MATERIAL SUPPLIED:

= Beginning of Section =

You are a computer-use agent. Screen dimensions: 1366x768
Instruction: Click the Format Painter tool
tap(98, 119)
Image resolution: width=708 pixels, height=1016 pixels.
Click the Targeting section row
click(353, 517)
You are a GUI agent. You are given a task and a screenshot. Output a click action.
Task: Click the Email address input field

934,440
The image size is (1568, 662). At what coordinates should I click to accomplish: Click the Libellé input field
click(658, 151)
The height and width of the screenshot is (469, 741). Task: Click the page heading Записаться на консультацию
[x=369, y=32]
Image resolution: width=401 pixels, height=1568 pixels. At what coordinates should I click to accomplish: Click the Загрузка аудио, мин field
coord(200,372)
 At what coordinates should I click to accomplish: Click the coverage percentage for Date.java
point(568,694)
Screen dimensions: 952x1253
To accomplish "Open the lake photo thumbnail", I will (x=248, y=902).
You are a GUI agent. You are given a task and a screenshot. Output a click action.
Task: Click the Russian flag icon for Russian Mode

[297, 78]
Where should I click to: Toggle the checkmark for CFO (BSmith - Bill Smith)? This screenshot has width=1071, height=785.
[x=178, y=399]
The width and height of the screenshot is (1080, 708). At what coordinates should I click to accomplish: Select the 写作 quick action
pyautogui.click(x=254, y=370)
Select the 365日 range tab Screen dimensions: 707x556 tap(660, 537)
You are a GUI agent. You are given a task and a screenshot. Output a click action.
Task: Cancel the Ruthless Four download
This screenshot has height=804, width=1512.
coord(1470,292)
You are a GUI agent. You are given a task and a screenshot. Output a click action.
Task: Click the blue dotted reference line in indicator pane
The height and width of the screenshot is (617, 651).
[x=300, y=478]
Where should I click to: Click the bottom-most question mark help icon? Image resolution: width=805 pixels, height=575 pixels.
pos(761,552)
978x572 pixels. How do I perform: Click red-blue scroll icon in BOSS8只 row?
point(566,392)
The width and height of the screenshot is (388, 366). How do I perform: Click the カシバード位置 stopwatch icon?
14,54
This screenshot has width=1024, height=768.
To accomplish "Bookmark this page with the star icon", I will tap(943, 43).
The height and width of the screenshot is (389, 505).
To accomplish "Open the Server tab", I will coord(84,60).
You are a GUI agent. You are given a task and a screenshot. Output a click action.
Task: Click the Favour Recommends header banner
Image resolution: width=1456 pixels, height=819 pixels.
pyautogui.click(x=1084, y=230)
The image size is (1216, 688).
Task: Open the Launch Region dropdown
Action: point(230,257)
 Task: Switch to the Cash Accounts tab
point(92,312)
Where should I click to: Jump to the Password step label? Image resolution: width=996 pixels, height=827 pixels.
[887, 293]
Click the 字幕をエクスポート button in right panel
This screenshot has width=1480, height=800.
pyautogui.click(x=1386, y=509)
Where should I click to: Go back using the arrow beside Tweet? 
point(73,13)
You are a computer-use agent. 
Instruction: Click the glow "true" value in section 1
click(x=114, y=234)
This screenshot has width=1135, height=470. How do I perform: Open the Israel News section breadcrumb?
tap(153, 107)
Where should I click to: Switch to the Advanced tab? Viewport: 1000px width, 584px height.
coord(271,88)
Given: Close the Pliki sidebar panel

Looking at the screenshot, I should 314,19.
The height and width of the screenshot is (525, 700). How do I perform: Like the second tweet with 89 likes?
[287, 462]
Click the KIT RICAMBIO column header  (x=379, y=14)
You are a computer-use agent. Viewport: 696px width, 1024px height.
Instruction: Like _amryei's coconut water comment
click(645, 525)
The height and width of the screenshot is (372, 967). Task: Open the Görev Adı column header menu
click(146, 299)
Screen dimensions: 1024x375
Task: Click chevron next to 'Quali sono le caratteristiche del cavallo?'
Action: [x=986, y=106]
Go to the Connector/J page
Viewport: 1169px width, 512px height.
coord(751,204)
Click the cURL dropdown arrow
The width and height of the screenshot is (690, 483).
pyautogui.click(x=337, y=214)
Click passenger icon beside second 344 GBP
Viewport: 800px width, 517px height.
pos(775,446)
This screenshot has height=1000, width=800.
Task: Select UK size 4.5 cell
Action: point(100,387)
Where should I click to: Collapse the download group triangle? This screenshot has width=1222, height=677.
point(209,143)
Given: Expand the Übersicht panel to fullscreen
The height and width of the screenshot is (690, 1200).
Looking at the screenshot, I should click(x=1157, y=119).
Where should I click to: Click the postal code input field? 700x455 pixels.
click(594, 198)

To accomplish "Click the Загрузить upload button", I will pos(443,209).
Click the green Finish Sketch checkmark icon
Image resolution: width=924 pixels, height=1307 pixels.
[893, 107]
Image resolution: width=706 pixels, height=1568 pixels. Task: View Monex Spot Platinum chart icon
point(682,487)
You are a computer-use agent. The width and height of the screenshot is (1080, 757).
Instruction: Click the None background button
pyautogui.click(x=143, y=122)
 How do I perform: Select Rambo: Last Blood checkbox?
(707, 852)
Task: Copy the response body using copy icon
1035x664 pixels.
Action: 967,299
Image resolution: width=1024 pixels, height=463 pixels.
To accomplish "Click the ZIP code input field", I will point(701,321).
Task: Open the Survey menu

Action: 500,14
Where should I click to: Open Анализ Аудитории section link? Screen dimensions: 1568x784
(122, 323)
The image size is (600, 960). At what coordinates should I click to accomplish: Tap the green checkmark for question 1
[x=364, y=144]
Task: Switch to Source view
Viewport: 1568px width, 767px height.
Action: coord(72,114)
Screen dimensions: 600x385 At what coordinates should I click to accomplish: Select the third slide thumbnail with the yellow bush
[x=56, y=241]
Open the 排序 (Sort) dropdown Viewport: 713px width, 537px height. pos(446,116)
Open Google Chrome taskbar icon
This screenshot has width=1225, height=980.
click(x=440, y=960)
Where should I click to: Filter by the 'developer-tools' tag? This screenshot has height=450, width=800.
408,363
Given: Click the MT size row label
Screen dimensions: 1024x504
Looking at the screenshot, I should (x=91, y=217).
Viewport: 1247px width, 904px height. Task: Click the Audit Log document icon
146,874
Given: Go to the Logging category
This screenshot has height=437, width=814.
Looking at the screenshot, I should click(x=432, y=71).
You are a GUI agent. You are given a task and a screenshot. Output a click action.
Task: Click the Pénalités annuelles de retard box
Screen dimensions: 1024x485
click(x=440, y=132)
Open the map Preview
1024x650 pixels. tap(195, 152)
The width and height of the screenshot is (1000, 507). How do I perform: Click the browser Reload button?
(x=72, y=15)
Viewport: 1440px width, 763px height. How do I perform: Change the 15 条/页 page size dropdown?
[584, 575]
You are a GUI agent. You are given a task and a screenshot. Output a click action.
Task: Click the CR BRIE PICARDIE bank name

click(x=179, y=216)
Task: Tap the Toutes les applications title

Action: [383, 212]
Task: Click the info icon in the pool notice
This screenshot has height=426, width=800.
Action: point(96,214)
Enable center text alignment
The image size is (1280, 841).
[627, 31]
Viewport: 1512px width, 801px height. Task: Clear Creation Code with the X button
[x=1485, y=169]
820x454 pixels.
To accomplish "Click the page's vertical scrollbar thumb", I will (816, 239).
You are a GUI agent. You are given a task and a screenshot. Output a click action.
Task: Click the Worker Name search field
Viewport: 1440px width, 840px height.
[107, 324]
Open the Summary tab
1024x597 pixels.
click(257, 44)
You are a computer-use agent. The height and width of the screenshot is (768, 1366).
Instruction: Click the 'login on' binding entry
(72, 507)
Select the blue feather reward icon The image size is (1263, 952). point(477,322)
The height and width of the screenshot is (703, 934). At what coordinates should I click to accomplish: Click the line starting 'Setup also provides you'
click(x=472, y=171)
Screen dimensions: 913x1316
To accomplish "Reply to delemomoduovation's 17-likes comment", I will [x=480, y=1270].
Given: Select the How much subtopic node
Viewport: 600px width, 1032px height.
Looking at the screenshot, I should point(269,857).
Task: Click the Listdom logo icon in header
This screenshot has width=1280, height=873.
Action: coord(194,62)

= End of Section =

PROMPT:
Word for word, set down the lines from the beginning of the records through the line that holds "Select the 365日". Leave out the rest.

REPLY:
You are a computer-use agent. Screen dimensions: 1366x768
Instruction: Click the Format Painter tool
tap(98, 119)
Image resolution: width=708 pixels, height=1016 pixels.
Click the Targeting section row
click(353, 517)
You are a GUI agent. You are given a task and a screenshot. Output a click action.
Task: Click the Email address input field

934,440
The image size is (1568, 662). At what coordinates should I click to accomplish: Click the Libellé input field
click(658, 151)
The height and width of the screenshot is (469, 741). Task: Click the page heading Записаться на консультацию
[x=369, y=32]
Image resolution: width=401 pixels, height=1568 pixels. At what coordinates should I click to accomplish: Click the Загрузка аудио, мин field
coord(200,372)
 At what coordinates should I click to accomplish: Click the coverage percentage for Date.java
point(568,694)
Screen dimensions: 952x1253
To accomplish "Open the lake photo thumbnail", I will (x=248, y=902).
You are a GUI agent. You are given a task and a screenshot. Output a click action.
Task: Click the Russian flag icon for Russian Mode

[297, 78]
Where should I click to: Toggle the checkmark for CFO (BSmith - Bill Smith)? This screenshot has width=1071, height=785.
[x=178, y=399]
The width and height of the screenshot is (1080, 708). At what coordinates should I click to accomplish: Select the 写作 quick action
pyautogui.click(x=254, y=370)
Select the 365日 range tab Screen dimensions: 707x556 tap(660, 537)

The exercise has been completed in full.